**Instrucciones**. Continúa el fragmento sobre la reforma tributaria y las papeleras a partir de su última oración.

**Fragmento para leer**.
==============================
Los industriales enclavados en las economías regionales sumaron alertas al cuadro de situación que generó el proyecto de reforma tributaria. Las papeleras argentinas advirtieron por una fuga de inversiones a países vecinos si se pone en marcha uno de los puntos acordados por el Gobierno nacional con los gobernadores para cumplir el pacto fiscal. El beneficio de la reducción de Ingresos Brutos para las empresas quedará en el recuerdo para las empresas del sector porque las administraciones provinciales podrán aumentar hasta el tope del 7% en el Convenio Multilateral y recién en 2022 llegaría al 3%.

"Es una medida regresiva porque para lograr los beneficios de la eliminación de IIBB a las exportaciones forestales se verán perjudicadas las producciones de celulosa y papel. Esto hace inviable un negocio en cualquiera de las provincias productoras y las inversiones se van a correr a Uruguay, en donde no tienen este peso impositivo", admitió uno de los dueños de una empresa grande del norte argentino.
==============================
**Datos proporcionados**.
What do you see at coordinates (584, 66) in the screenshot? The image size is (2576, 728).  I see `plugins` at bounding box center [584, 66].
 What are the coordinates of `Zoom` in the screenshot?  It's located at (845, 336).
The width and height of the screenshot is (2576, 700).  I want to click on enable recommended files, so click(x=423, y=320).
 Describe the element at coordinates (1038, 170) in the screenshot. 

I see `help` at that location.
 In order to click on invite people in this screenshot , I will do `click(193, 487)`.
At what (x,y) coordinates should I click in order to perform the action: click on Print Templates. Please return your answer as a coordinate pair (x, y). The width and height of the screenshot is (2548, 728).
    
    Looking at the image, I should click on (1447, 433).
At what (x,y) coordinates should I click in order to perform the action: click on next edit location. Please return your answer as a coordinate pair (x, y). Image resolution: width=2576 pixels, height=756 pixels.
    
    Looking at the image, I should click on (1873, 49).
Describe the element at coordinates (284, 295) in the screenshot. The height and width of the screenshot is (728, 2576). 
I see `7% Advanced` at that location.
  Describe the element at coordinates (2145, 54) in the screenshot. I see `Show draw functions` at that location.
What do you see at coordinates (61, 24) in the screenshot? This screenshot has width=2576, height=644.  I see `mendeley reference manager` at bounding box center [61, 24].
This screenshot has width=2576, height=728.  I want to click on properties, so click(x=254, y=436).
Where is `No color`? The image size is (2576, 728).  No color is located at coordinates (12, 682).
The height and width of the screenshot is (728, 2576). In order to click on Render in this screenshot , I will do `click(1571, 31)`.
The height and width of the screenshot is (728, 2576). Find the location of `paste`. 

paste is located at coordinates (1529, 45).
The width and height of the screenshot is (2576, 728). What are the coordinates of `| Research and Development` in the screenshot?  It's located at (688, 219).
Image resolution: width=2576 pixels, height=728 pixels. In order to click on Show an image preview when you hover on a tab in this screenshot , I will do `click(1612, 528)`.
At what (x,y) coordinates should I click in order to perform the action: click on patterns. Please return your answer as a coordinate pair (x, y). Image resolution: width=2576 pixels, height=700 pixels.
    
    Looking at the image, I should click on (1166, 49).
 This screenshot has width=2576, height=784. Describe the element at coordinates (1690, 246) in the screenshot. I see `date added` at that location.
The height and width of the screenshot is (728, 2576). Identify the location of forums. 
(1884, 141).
==============================
**Resultado**.
Dueño de una empresa, confeso votante de Macri, se sorprendió por el “ataque” al interior

Ese empresario, quien le admitió a BAE Negocios ser "orgulloso" votante de Cambiemos, se mostró "desconcertado" por el paquete de medidas tributarias que "no sólo le pone límites al federalismo sino que impulsa la concentración cada vez mayor de la población en los conurbanos porque en el interior del país nadie va a querer poner una fábrica más".

"En la reunión de la Asociación se planteó el perjuicio que implica esta medida negociada por el Gobierno Nacional con Misiones, y se decidió enviar una carta a la Unión Industrial Argentina (UIA) para que a través de esa institución se canalice el reclamo que corresponda a las autoridades del gobierno nacional", le dijo al portal misionesonline.net el presidente de AFCP y gerente de Asuntos Públicos y de la Dirección de Asuntos Institucionales y Legales de Ledesma, Claudio Terrés.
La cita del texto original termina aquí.